KENYA: Government spokesman says the official operation at the Westgate shopping centre has moved into a forensics investigation as relatives grieve for the deceased at a nearby mortuary
Record ID:
353984
KENYA: Government spokesman says the official operation at the Westgate shopping centre has moved into a forensics investigation as relatives grieve for the deceased at a nearby mortuary
- Title: KENYA: Government spokesman says the official operation at the Westgate shopping centre has moved into a forensics investigation as relatives grieve for the deceased at a nearby mortuary
- Date: 25th September 2013
- Summary: NAIROBI, KENYA (SEPTEMBER 25, 2013) (REUTERS) STREET THAT LEADS TO MALL VARIOUS OF POLICE SECURITY / GUNS (SOUNDBITE) (English) GOVERNMENT SPOKESMAN MANOAH ESIPISU, SAYING: "Well as you very well know the president declared this job done yesterday. The next stage is to do with forensics, obviously it includes firstly checking the building and seeing where you need to go
- Embargoed: 10th October 2013 13:00
- Keywords:
- Location: Kenya
- Country: Kenya
- Topics: Crime / Law Enforcement
- Reuters ID: LVA6E1NV1OCQSM4PYP0AKWF565NX
- Story Text: As Kenya began three days of mourning on Wednesday (September 25) for at least 67 people killed in the siege of a Nairobi mall, it was unclear how many more hostages may have died with the Somali Islamist attackers buried in the rubble.

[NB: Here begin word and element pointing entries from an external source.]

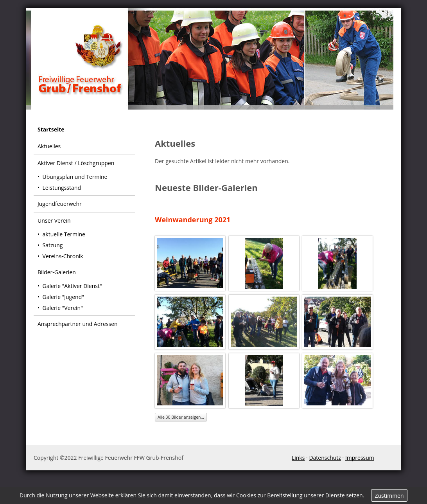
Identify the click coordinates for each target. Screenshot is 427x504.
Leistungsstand (62, 187)
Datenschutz (325, 457)
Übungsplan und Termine (75, 176)
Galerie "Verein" (63, 308)
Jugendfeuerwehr (59, 203)
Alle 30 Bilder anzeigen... (181, 417)
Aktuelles (49, 146)
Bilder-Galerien (57, 272)
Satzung (53, 245)
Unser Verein (54, 220)
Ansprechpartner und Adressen (77, 324)
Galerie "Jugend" (63, 297)
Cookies (246, 495)
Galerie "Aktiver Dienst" (72, 286)
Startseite (51, 129)
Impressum (360, 457)
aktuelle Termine (64, 234)
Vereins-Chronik (63, 256)
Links (298, 457)
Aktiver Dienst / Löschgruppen (76, 163)
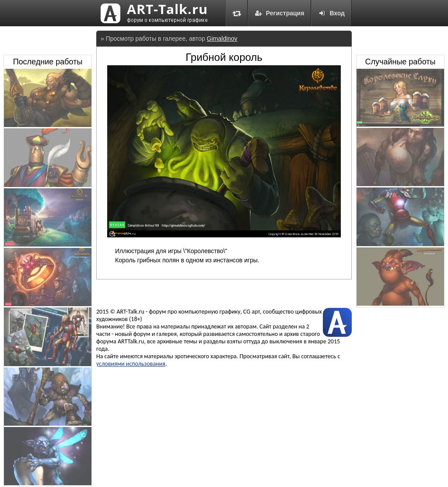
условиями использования (131, 363)
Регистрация (280, 13)
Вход (331, 13)
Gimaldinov (222, 39)
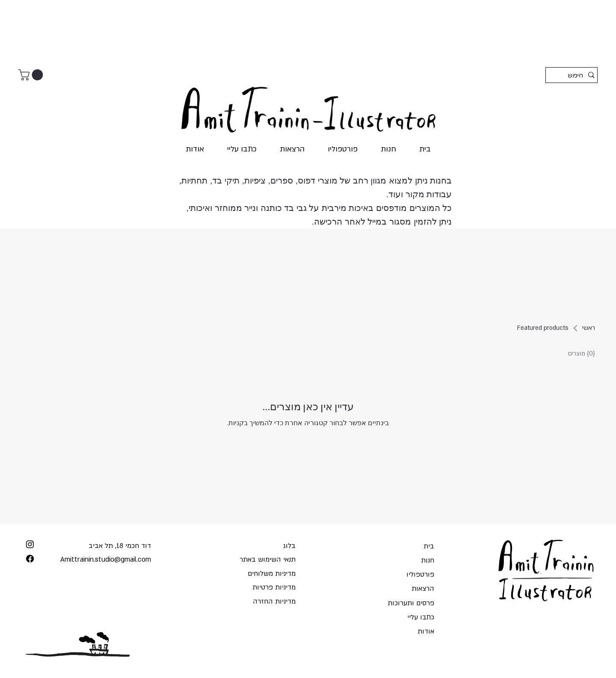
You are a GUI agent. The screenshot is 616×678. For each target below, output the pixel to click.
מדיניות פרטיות (274, 587)
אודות (426, 631)
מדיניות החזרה (274, 601)
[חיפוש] (573, 76)
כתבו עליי (421, 617)
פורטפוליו (420, 574)
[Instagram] (30, 544)
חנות (427, 560)
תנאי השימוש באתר (267, 560)
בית (429, 546)
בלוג (289, 546)
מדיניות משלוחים (272, 574)
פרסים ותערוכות (411, 603)
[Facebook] (30, 559)
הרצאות (423, 589)
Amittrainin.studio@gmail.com (106, 560)
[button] (32, 75)
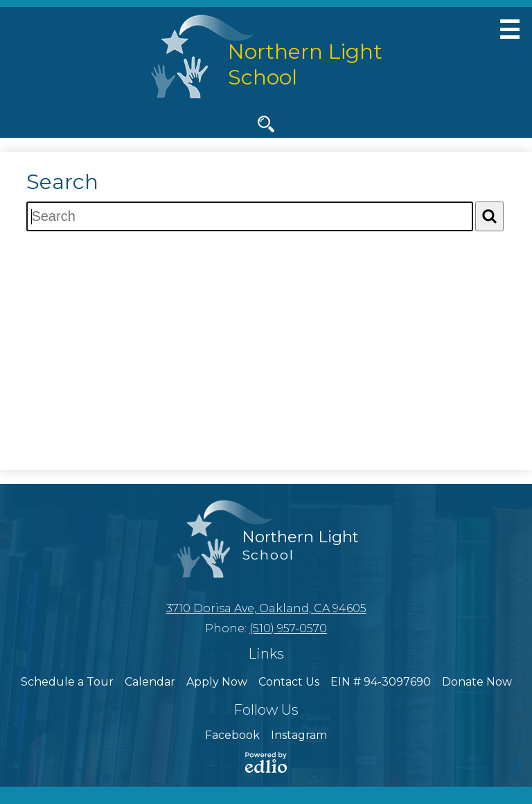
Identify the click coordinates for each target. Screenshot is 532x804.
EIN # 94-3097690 (380, 681)
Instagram (299, 735)
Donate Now (477, 681)
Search (266, 127)
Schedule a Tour (67, 681)
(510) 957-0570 (288, 628)
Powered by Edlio (266, 762)
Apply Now (217, 681)
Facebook (232, 735)
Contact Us (289, 681)
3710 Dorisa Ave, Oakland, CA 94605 (266, 608)
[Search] (489, 216)
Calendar (150, 681)
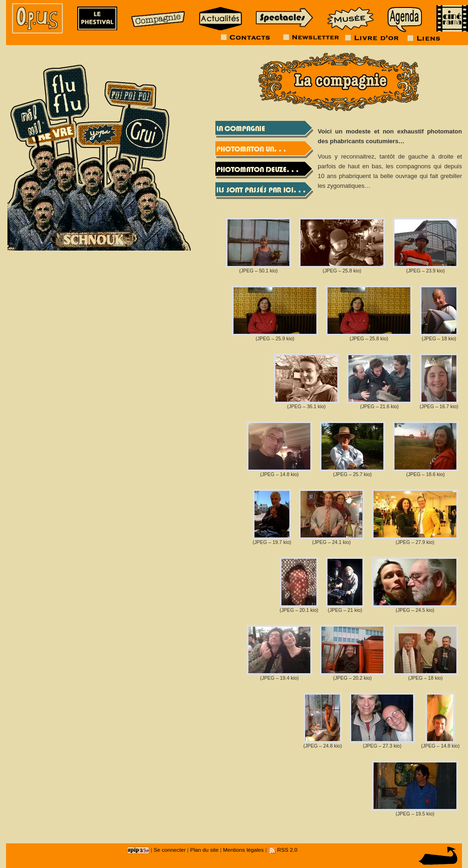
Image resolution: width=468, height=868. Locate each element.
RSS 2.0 (283, 849)
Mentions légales (243, 849)
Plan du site (204, 849)
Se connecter (169, 849)
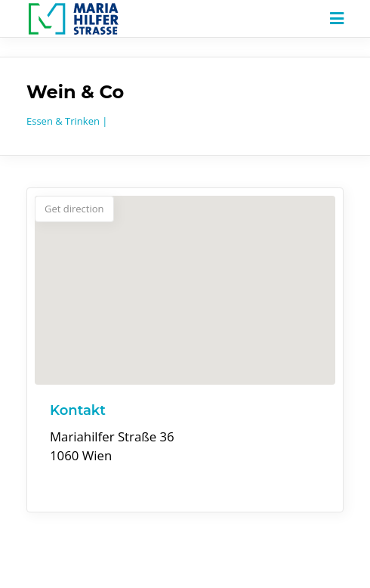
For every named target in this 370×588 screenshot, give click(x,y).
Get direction (74, 209)
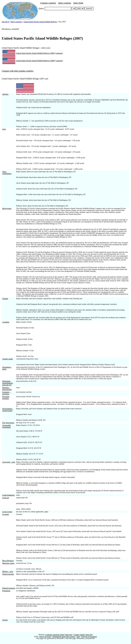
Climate (5, 298)
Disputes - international (7, 388)
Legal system (7, 512)
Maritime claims (8, 563)
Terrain (5, 620)
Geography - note (9, 462)
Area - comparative (7, 172)
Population (6, 590)
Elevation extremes (6, 397)
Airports (5, 94)
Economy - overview (6, 393)
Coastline (6, 322)
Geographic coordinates (7, 426)
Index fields (78, 3)
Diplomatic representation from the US (8, 383)
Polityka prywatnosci (89, 636)
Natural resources (9, 588)
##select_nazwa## (74, 8)
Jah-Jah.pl (6, 22)
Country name (8, 359)
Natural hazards (8, 574)
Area (4, 129)
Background (7, 208)
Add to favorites (45, 636)
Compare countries (48, 3)
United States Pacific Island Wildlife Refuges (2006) (35, 53)
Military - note (8, 572)
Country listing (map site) (83, 634)
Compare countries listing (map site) (59, 634)
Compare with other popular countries (18, 71)
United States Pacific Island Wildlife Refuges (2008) (35, 60)
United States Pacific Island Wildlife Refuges (40, 22)
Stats (78, 636)
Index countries (65, 3)
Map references (8, 560)
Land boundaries (8, 495)
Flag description (8, 422)
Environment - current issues (8, 410)
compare (59, 53)
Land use (6, 498)
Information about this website (64, 636)
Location (6, 514)
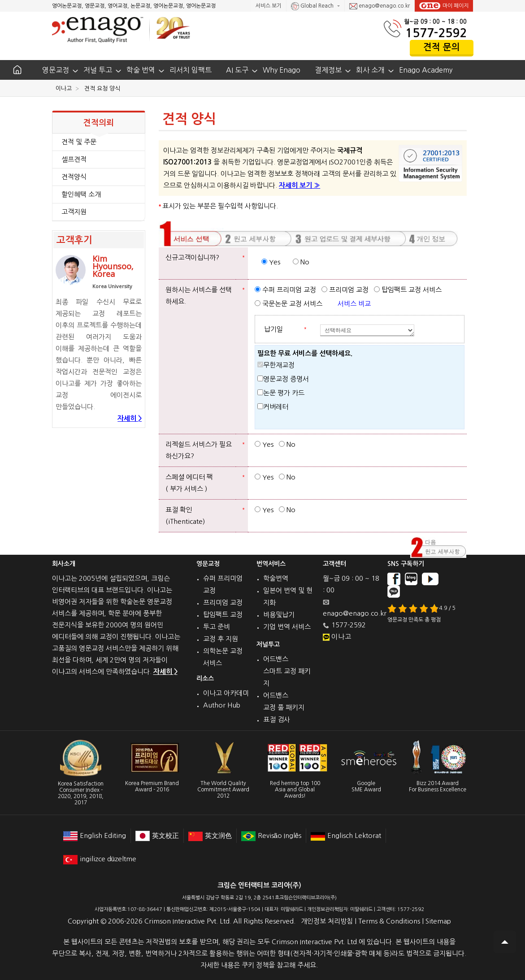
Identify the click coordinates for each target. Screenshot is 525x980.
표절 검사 (277, 719)
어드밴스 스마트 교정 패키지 (287, 671)
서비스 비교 (354, 303)
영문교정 (56, 70)
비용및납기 (279, 614)
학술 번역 (141, 70)
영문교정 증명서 (283, 379)
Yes (271, 262)
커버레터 (273, 406)
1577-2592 (436, 33)
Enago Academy (425, 70)
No (301, 262)
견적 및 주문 (79, 142)
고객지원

Declaring final victory over the al Qaeda-linked gunmen from al Shabaab who stormed the Westgate shopping centre on Saturday (September 21), President Uhuru Kenyatta said that three floors in a part of the mall had collapsed near the end of the operation, leaving an unknown number of bodies under steel and concrete.
Government spokesman Manoah Esipisu said teams of forensics experts would begin searching through the rubble for evidence.
"There is evidence under that rubble. Our forensics people need to be able to clear that rubble and examine the evidence," he said.
Sixty-one civilians had so far been confirmed dead. Kenyan officials declined to say how many of 63 people whom the Red Cross had earlier classed as unaccounted for may also have died in a showdown with guerrillas, who had threatened to kill their hostages and go down fighting.
At Nairobi's city mortuary relatives of the deceased or missing waited for bodies to arrive.
Adar Nyuor Odhiambo, whose son was killed, said she had been told by his manager on the morning of the attack that he was alive.
"On Sunday morning, I received a call from his manager and I asked him whether my son was dead. He told me my son was not dead but he had sent him to Westlands on Saturday to run some errands for him."
Police said the attackers, who devastated restaurants and shops at a busy Saturday lunchtime, spraying bullets and grenades at Kenyans and foreigners, were now either dead or in custody.
The shattered mall, an imposing, Israeli-built symbol of a new prosperity for some in Africa while many remain mired in poverty, lay largely silent overnight, after days of gunfire, explosions and bloodshed.